# Thread: Evaluating a triple integral using spherical coordinates

1. ## Evaluating a triple integral using spherical coordinates

Evaluate:

Triple integral over domain H of $z^3 * sqrt(x^2 + y^2 + z^2) dv$

$
where H = { (x, y, z) | x^2 + y^2 + z^2 <= 1, y >= 0 }
$

To the point: I used spherical coordinates and during the integration with respect to phi (the vertical angle), it resulted in 0, causing the entire triple integral to evaluate to 0, which I assume to be wrong.

Elaborate: Using...
x = p cos(theta) sin(phi)
y = p sin(phi) sin(theta)
z = p cos(phi)
p = $sqrt(x^2 + y^2 + z^2)$
and H = { (p, theta, phi) | 0 <= p <= 1, 0 <= theta <= pi, 0 <= phi <= pi }

First I'll evaluate the integral with respect to phi:

integral(0, pi, p^6 * cos^3(phi) * sin(phi), dphi)
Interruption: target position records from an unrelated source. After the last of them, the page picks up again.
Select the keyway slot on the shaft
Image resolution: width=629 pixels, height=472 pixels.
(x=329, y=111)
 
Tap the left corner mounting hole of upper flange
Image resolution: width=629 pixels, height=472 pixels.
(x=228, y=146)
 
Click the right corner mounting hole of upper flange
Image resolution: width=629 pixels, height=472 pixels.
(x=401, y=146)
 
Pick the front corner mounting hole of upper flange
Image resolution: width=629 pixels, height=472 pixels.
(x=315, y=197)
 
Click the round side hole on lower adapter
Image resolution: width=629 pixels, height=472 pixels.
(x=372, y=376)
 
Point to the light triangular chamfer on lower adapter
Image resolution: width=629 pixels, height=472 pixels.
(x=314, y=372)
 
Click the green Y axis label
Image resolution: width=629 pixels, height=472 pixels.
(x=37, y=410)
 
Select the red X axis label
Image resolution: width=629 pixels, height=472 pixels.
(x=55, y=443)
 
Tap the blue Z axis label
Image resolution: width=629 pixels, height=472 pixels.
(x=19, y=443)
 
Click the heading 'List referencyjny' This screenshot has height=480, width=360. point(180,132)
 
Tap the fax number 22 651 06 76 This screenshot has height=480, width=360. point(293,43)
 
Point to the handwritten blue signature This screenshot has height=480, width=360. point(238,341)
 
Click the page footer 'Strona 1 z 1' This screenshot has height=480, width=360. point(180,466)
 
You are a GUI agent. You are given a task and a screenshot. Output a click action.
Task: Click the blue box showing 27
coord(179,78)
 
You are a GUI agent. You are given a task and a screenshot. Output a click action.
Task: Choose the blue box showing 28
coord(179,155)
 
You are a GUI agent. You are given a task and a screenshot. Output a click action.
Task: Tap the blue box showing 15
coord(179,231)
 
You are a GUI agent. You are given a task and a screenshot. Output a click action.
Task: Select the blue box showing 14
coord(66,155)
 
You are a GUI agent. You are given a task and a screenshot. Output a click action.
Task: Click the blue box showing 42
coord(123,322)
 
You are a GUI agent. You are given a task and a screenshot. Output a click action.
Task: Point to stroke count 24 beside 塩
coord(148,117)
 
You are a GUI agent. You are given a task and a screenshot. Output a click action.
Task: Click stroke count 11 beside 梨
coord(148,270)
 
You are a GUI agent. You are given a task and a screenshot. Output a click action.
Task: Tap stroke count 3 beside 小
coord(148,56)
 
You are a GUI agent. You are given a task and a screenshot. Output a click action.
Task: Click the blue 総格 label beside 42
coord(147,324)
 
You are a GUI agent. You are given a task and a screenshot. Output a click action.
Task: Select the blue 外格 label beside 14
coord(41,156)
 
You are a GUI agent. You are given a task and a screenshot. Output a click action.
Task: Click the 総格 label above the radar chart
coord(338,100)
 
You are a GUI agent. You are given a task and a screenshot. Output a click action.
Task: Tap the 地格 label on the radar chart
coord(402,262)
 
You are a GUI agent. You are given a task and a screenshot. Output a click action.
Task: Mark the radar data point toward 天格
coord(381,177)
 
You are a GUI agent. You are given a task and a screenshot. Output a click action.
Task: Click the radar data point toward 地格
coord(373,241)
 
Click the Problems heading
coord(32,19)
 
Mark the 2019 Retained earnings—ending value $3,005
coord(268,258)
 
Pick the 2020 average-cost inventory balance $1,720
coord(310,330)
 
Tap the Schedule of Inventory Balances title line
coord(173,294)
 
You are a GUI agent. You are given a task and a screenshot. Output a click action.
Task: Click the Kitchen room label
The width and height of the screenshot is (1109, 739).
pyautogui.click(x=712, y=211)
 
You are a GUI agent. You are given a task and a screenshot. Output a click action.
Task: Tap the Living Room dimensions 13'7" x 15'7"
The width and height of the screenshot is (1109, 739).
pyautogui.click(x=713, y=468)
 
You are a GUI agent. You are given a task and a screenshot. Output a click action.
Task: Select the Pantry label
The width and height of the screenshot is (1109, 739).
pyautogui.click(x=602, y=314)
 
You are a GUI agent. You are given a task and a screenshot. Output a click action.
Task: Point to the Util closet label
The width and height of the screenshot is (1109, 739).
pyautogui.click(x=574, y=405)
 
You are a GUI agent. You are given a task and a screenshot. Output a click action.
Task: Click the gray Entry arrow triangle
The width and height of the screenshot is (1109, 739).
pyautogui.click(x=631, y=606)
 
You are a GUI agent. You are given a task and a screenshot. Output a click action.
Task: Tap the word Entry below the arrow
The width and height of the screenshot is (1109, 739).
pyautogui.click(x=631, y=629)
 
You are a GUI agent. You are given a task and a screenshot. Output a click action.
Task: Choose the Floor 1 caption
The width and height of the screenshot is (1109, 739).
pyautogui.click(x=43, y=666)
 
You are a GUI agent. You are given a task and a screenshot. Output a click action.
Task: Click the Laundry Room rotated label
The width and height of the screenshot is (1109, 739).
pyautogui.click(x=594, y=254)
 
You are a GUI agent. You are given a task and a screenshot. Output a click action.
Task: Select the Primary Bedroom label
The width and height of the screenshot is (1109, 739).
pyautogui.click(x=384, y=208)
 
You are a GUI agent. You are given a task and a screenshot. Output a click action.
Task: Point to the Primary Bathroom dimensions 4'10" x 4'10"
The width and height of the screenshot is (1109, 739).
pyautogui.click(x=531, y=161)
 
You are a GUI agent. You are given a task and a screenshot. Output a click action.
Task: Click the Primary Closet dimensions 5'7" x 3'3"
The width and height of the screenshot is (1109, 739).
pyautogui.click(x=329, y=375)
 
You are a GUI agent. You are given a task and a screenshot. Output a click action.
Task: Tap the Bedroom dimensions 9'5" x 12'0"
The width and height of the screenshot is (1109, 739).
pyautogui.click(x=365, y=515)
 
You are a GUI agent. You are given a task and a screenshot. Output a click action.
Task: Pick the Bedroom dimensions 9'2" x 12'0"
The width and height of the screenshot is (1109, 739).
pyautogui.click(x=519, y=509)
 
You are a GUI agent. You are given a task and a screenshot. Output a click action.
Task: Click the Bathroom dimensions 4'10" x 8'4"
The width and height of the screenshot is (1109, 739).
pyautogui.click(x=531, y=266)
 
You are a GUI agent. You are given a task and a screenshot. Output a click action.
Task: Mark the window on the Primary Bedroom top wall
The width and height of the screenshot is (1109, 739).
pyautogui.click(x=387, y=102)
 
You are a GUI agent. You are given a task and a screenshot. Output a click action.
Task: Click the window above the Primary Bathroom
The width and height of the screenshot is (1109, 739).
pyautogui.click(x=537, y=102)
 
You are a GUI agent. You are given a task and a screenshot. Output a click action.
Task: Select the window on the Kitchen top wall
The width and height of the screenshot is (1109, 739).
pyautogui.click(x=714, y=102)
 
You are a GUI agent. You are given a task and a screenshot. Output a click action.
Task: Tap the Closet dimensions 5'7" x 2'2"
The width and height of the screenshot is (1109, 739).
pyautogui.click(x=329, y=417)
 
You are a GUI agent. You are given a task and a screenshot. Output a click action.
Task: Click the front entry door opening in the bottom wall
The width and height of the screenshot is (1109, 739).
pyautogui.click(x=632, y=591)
Using u = cos(phi) as the substitution, the integral becomes:

integral(1, -1, - u^3 / 7, du)

Which evalutes to zero.

Could anyone show me what I'm doing wrong, or confirm that zero is the answer?

Thank you!
David

2. Looks to me it's:

$\int_0^{\pi} \int_0^{\pi} \int_0^1 \rho^5 \cos^3(\phi) \sin(\phi) d\rho d\theta d\phi=0$

3. Originally Posted by shawsend
Looks to me it's:

$\int_0^{\pi} \int_0^{\pi} \int_0^1 \rho^5 \cos^3(\phi) \sin(\phi) d\rho d\theta d\phi=0$
Ya - I got the same.

4. Hmm. The only difference between your integral and the one I had was that I had $p^6$ as a factor, but you had $p^5$. So I tracked the ps in this manner:

$z^3$ becomes $p^3 * cos^3(phi)$;
$sqrt(x^2 + y^2 + z^2)$ becomes $p$;
and the jacobian contributes $p^2 * sin(phi)$.

$p^3 * p * p^2 = p^6$. Have I made an error?

Using the integral you've provided, I evaluated it fully out, leaving the phi integral for last, and obtained:

$pi/6 * integral(0, pi, cos^3(phi) * sin(phi), dphi)$
After using a u-substitution of u = cos(phi), I have the integral
$integral(1, -1, u^3, du)$
Which then evaluates to 0. I guess the answer really is zero...

5. Originally Posted by Dwill90
Hmm. The only difference between your integral and the one I had was that I had $p^6$ as a factor, but you had $p^5$. So I tracked the ps in this manner:

$z^3$ becomes $p^3 * cos^3(phi)$;
$sqrt(x^2 + y^2 + z^2)$ becomes $p$;
and the jacobian contributes $p^2 * sin(phi)$.

$p^3 * p * p^2 = p^6$. Have I made an error?

Using the integral you've provided, I evaluated it fully out, leaving the phi integral for last, and obtained:

$pi/6 * integral(0, pi, cos^3(phi) * sin(phi), dphi)$
After using a u-substitution of u = cos(phi), I have the integral
$integral(1, -1, u^3, du)$
Which then evaluates to 0. I guess the answer really is zero...
Your right $3 \rho$'s from $z^3$, $1 \rho$ from $\sqrt{x^2+y^2+z^2}$ and 2 $\rho$'s from $dV$. BTW - I was agreeing with the answer (zero).

6. Oh! That's awesome. Thanks a ton for your replies. My instructor is playing mind games with us; he gives us six review questions for the final exam, but doesn't give us the answers, and so far I've found the answer to three of them to be zero!

7. Originally Posted by Dwill90
Oh! That's awesome. Thanks a ton for your replies. My instructor is playing mind games with us; he gives us six review questions for the final exam, but doesn't give us the answers, and so far I've found the answer to three of them to be zero!
Post your questions and answers here on MHF and we'll check if you like.